A Fase mais Escura





Dizem que a noite é mais escura antes do nascer do Sol. Devo ter visto isso em um filme ou em uma previsão do tempo. Não me recordo. Seja como for, achei poético e usei a citação. 

Tive uma semana horrível e libertadora. 

Há um mês fui convidada a participar de um ritual de finalizações com a Deusa Hindu, Kali. Como adoro um misticismo, não pensei duas vezes. 

Conhecia pouco sobre ela. Kali é uma deusa hindu associada à transformação, morte, renascimento e poder feminino. Ela é uma das formas da deusa Durga e é frequentemente retratada como uma figura feroz e poderosa.

Na mitologia hindu, Kali é descrita como uma deusa de aparência assustadora, com uma expressão selvagem, cabelos desgrenhados e uma língua estendida. Ela é retratada como negra ou azul-escura, com várias mãos, cada uma segurando um objeto simbólico, como uma espada, um tridente, uma cabeça decepada e um recipiente que contém o sangue das vítimas. Ela é frequentemente retratada dançando sobre seu marido, Shiva, que representa o aspecto masculino do universo.

No meu texto inaugural desse blog falei sobre Renascimento. A carta Morte do Tarot (que eu também jogo para mim mesma e para poucos amigos próximos) traz muito medo para as pessoas. Ela não simboliza a morte em si, mas a finalização de uma idéia,, de um ciclo, de uma situação que, por consequência, irá abrir as possibilidades para um renascimento mais próspero. Kali é a própria Morte. Porém, ela nunca tinha me assustado, até agora. Sempre vi A Morte como Renascimento e isso sempre era bom. 

Domingo passado precisei verificar dois processos de clientes que se encontram protocolados na prefeitura de São Paulo há três anos. A arquitetura e a engenharia representa uma fase da minha vida em que eu fiz 90% das escolhas erradas. Ao entrar na plataforma eu "buguei". Tive um branco, uma tremedeira, vomitei e não consegui controlar meu próprio corpo por um período assustador. Já tive ataques de pânico, mas esse foi algo completamente diferente. 

Na terapia, foi decidido que o mais inteligente a fazer era me afastar de vez dessa carreira que me dá tantos gatilhos para proteger minha saúde.

Lembrei novamente de Kali. Ela é conhecida por sua ferocidade e capacidade de destruição, simbolizando o poder do tempo, da morte e da mudança. Ela é considerada a destruidora do mal e da ignorância, e muitas vezes é invocada para destruir obstáculos e proteger os devotos. Sua dança representa a dança cósmica da criação, preservação e destruição do universo.

A escolha de cursas arquitetura foi um plano B. Amava o cinema, mas meu desespero para poder me tornar independente me fez escolher uma carreira que me ancorou em um jogo de propina, de desvios de verba, de corrupção e de pessoas sem escrúpulos.

■ **TRECHOS DA LISTAGEM**

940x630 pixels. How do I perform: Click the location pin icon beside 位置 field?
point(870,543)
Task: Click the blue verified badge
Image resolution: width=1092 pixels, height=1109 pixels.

---

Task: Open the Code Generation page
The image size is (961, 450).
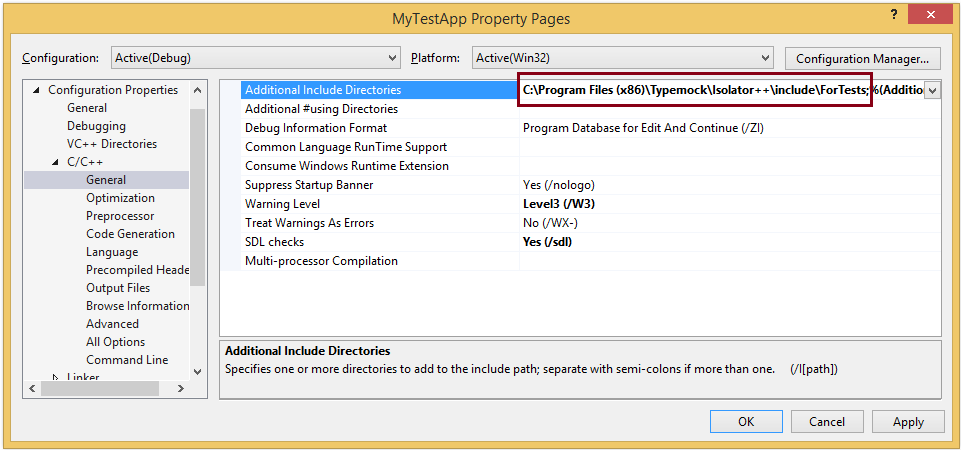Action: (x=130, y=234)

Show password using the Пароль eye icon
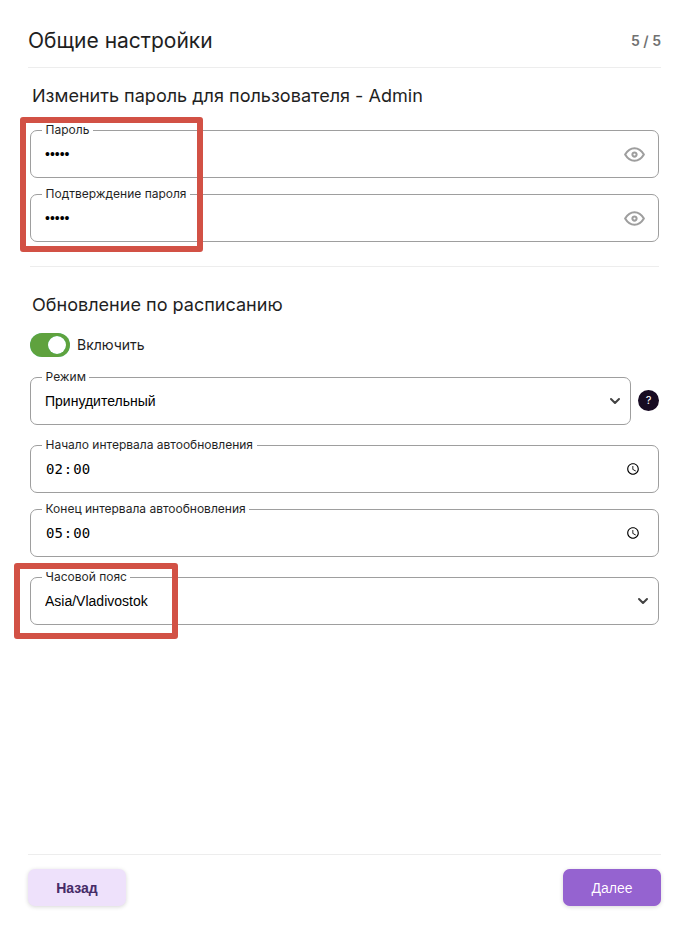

■ **OBJETIVO DO EXERCÍCIO**
Transcreva do texto sobre Kali tudo o que vai de "Dizem que a" até "feroz e poderosa.". A listagem não é necessária para realizar o exercício.

■ **RESOLUÇÃO DO EXERCÍCIO**
Dizem que a noite é mais escura antes do nascer do Sol. Devo ter visto isso em um filme ou em uma previsão do tempo. Não me recordo. Seja como for, achei poético e usei a citação. 

Tive uma semana horrível e libertadora. 

Há um mês fui convidada a participar de um ritual de finalizações com a Deusa Hindu, Kali. Como adoro um misticismo, não pensei duas vezes. 

Conhecia pouco sobre ela. Kali é uma deusa hindu associada à transformação, morte, renascimento e poder feminino. Ela é uma das formas da deusa Durga e é frequentemente retratada como uma figura feroz e poderosa.